• [What you need to do] In the stock award provisions, please rewrite the paragraph beginning "STOCK BONUS AWARDS. Each stock bonus agreement" as a short bulleted list that keeps its main facts.

• [Document segment]
◆ ◆ ◆ ◆
7.       PROVISIONS OF STOCK AWARDS OTHER THAN OPTIONS.

         (a)      STOCK BONUS AWARDS. Each stock bonus agreement shall be in
such form and shall contain such terms and conditions as the Board shall deem
appropriate. The terms and conditions of stock bonus agreements may change from
time to time, and the terms and conditions of separate stock bonus agreements
need not be identical, but each stock bonus agreement shall include (through
incorporation of provisions hereof by reference in the agreement or otherwise)
the substance of each of the following provisions:

                  (i)      CONSIDERATION. A stock bonus may be awarded in
consideration for past services actually rendered to the Company or an Affiliate
for its benefit.

                  (ii)     VESTING. Shares of Common Stock awarded under the
stock bonus agreement may, but need not, be subject to a share repurchase option
in favor of the Company in accordance with a vesting schedule to be determined
by the Board.

                  (iii)    TERMINATION OF PARTICIPANT'S CONTINUOUS SERVICE. In
the event that a Participant's Continuous Service terminates, the Company may
reacquire any or all of the shares of Common Stock held by the Participant that
have not vested as of the date of termination under the terms of the stock bonus
agreement.

                  (iv)     TRANSFERABILITY. Rights to acquire shares of Common
Stock under the stock bonus agreement shall be transferable by the Participant
only upon such terms and conditions as are set forth in the stock bonus
agreement, as the Board shall determine in its



                                       9.


discretion, so long as Common Stock awarded under the stock bonus agreement
remains subject to the terms of the stock bonus agreement.
◆ ◆ ◆ ◆
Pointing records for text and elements
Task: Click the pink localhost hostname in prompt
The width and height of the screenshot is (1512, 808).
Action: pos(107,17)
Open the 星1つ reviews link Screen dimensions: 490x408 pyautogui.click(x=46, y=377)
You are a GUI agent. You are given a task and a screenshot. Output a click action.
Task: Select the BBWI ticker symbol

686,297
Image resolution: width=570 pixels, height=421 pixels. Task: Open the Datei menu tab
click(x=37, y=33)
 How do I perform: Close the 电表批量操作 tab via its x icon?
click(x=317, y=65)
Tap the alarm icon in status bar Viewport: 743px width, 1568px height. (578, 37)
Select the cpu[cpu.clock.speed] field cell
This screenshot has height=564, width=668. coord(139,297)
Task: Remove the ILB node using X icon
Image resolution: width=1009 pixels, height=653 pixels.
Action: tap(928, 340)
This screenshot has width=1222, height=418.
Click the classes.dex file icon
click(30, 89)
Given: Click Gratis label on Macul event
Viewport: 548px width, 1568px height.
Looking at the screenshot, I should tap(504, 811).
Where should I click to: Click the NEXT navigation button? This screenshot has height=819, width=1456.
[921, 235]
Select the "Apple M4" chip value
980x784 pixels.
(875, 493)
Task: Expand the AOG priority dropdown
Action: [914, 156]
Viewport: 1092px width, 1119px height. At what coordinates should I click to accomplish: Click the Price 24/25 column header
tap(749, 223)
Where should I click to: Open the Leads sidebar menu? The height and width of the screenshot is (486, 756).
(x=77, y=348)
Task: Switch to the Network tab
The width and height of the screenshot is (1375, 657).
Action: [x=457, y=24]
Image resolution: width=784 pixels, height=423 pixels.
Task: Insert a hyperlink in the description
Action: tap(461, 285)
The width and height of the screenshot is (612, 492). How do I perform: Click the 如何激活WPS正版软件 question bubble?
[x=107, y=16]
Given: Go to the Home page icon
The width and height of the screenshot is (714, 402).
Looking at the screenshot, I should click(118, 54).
◆ ◆ ◆ ◆
• [Answer to the task]
- The Board decides the form, terms and conditions of each stock bonus agreement.
- These terms may change over time and need not be the same across separate agreements.
- Every stock bonus agreement must include the substance of the provisions that follow, either by reference or otherwise.